Using mobile games for positive change and new photography techniques highlight this year’s sessions.
For the second straight year Siggraph is carving out a portion of its schedule for special sessions devoted to mobile graphics technology. This year’s Siggraph Mobile program will present the latest advances in mobile technologies, graphics, and apps. In talks, workshops, panels, and demonstrations, mobile innovators from around the world explore new graphics techniques, game production for handheld devices, visualizations with augmented reality, and how mobile games can help save the world’s rainforests.
“We are seeing a lot of innovation in graphics as well as mobile applications, and it is clear that mobile is now an established part of Siggraph,” said Lars Erik Holmquist, Siggraph Mobile Chair and Principal Research Scientist at Yahoo! Labs. “Some of the top companies in mobile graphics hardware will present their latest technologies, including ARM, Nvidia, Intel, and Qualcomm.”
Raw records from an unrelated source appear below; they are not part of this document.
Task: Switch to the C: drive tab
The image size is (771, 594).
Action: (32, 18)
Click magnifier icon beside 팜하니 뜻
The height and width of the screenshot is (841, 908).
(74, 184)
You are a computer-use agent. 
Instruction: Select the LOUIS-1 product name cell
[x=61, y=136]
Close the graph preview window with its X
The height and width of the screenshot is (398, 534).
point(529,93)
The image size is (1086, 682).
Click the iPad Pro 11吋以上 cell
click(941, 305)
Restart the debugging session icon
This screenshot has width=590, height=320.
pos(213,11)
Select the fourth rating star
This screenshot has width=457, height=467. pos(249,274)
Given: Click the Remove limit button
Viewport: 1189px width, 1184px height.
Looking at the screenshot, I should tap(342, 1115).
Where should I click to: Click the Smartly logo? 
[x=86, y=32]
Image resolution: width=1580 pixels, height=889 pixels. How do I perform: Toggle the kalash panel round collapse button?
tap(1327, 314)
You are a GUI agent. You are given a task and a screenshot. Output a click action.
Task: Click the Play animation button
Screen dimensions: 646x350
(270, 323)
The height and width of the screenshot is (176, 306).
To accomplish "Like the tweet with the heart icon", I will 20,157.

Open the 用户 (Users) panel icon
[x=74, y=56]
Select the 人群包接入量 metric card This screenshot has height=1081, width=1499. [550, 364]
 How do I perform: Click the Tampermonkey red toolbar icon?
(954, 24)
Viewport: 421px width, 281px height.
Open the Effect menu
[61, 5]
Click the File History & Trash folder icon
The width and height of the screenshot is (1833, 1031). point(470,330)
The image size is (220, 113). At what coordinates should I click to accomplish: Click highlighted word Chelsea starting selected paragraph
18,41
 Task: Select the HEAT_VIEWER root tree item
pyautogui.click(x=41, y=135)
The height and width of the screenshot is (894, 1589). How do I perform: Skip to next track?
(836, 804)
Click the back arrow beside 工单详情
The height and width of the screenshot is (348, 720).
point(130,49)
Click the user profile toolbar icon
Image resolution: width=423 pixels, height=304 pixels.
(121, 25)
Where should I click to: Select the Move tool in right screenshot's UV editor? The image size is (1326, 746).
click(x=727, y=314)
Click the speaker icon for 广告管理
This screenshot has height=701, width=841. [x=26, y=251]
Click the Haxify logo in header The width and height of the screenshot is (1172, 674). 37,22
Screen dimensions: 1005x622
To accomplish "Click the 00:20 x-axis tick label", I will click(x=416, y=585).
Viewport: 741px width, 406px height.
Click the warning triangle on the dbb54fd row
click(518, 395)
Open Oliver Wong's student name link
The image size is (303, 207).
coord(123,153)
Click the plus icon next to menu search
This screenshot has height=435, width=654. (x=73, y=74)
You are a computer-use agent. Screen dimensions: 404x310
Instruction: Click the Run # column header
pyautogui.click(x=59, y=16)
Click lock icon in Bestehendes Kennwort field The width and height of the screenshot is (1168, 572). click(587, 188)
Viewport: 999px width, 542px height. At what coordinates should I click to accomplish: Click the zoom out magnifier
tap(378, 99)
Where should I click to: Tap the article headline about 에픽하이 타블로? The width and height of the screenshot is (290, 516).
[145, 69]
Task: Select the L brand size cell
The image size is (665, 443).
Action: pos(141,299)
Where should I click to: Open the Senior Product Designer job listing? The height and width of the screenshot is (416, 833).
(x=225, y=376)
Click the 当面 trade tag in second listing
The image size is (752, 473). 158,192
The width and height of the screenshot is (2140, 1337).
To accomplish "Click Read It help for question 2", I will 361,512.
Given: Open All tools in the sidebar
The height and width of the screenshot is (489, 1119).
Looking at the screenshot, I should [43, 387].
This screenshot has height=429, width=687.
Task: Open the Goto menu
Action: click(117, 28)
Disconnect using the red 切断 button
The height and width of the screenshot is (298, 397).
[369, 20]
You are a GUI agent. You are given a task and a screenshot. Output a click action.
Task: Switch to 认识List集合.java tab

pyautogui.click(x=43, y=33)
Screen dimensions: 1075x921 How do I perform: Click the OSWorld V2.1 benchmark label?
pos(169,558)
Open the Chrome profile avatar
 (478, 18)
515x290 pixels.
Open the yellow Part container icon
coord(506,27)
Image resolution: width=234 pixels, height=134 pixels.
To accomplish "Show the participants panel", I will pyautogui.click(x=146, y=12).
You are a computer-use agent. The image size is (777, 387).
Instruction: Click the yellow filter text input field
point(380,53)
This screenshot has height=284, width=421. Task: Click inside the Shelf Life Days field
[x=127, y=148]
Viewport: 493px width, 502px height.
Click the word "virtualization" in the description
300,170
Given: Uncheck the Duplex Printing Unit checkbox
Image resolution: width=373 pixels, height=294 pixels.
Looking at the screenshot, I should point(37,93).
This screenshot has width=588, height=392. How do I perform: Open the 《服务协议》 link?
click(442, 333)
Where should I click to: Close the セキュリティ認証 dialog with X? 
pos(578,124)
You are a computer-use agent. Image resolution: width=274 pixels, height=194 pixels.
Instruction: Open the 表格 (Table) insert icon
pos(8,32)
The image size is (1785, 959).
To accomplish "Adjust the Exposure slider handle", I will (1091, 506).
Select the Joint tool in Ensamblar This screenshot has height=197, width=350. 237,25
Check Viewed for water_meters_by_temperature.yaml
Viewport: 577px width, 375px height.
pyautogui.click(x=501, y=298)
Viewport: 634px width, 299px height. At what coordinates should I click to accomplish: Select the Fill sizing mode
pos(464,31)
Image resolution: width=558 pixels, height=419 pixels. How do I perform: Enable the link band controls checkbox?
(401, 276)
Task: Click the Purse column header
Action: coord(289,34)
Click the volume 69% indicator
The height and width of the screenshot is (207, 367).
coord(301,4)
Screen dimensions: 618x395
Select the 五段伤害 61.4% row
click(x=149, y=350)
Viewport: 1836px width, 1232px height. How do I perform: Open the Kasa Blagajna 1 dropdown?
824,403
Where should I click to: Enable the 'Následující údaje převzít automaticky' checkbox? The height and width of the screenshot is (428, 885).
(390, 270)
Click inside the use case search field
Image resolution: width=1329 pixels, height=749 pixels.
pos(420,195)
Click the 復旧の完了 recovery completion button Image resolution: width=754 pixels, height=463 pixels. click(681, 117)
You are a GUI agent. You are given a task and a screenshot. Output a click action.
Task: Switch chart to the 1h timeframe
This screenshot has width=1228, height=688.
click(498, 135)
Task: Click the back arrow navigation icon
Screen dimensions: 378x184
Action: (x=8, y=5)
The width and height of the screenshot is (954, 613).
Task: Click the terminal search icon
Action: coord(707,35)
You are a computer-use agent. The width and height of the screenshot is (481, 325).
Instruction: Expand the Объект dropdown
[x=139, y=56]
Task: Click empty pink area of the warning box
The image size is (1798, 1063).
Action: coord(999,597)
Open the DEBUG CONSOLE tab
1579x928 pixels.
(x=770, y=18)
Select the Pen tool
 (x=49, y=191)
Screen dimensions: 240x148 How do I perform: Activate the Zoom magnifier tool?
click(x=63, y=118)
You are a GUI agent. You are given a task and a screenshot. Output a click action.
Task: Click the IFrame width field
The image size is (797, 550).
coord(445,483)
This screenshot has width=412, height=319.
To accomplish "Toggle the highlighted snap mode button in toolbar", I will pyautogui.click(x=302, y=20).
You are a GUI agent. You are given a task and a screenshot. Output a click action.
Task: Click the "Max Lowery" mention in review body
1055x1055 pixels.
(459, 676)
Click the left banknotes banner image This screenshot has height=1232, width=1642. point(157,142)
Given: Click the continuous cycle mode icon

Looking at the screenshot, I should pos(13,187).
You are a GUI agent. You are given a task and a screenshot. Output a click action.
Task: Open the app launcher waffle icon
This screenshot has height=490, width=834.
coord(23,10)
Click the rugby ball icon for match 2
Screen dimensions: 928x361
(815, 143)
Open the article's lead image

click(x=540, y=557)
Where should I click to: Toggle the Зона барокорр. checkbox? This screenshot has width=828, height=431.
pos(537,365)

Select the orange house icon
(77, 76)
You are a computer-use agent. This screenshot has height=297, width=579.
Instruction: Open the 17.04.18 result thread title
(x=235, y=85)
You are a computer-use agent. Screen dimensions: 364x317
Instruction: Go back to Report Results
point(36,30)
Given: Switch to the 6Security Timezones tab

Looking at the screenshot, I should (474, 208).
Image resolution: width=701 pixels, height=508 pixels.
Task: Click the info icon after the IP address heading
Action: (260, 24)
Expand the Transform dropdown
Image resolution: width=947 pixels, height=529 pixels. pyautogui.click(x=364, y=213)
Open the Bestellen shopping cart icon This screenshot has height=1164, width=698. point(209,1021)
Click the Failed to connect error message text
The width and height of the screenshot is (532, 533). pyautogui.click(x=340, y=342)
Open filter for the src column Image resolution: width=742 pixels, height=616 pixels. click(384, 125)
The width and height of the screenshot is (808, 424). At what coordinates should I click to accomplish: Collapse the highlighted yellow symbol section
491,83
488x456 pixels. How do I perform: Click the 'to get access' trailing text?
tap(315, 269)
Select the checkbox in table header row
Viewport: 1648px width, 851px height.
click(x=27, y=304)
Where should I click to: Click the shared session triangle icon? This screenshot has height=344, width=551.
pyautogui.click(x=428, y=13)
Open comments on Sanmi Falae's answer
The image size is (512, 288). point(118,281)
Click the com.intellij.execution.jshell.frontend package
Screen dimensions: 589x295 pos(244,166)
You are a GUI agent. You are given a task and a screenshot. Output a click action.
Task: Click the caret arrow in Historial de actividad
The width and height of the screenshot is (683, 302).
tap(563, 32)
According to Holmquist, some of the interesting application areas include mobile games for positive change, augmented reality for museums, and new ways to take digital photographs. There will also be workshops and talks about how to make mobile graphics and apps across many platforms. Plus, there will be a theatre group that uses iPads in live performances and a toy robot anyone can control with a mobile phone, in addition to a hands-on, interactive area.
Sessions of note in this year’s Siggraph Mobile (Sunday, July 21 through Thursday, July 25 2013 at the Anaheim Convention Center) include:
Challenges With High-Quality Mobile Graphics: Sam Martin, Geomerics Ltd.; Marius Bjørge, Sandeep Kakarlapudi, Jan-Harald Fredriksen, ARM Holdings, plc.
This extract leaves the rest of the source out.